» **Task directions**:
All of the records below must be output exactly, with no pictures carried over.

» **Supplied information**:

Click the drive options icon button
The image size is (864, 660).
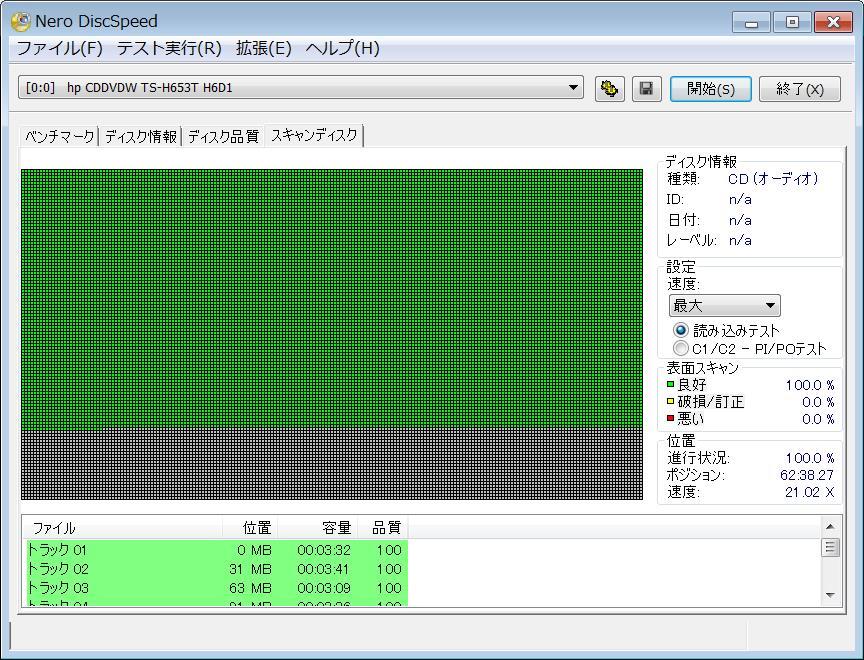point(608,89)
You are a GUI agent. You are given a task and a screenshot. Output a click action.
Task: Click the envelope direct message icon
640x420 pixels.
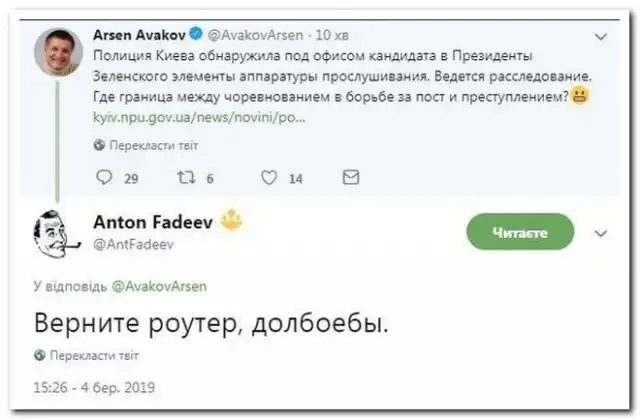[350, 178]
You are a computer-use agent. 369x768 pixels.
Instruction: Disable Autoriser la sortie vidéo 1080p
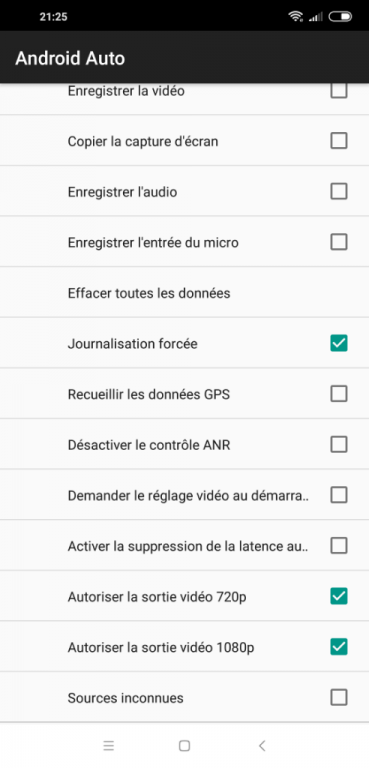339,647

» **Solution for this task**:
Click the drive options icon button
The image size is (864, 660).
point(608,89)
You are a GUI agent. You are given a task and a screenshot. Output a click action.
Task: Click the envelope direct message icon
640x420 pixels.
[350, 178]
You are a computer-use agent. 369x768 pixels.
Instruction: Disable Autoriser la sortie vidéo 1080p
339,647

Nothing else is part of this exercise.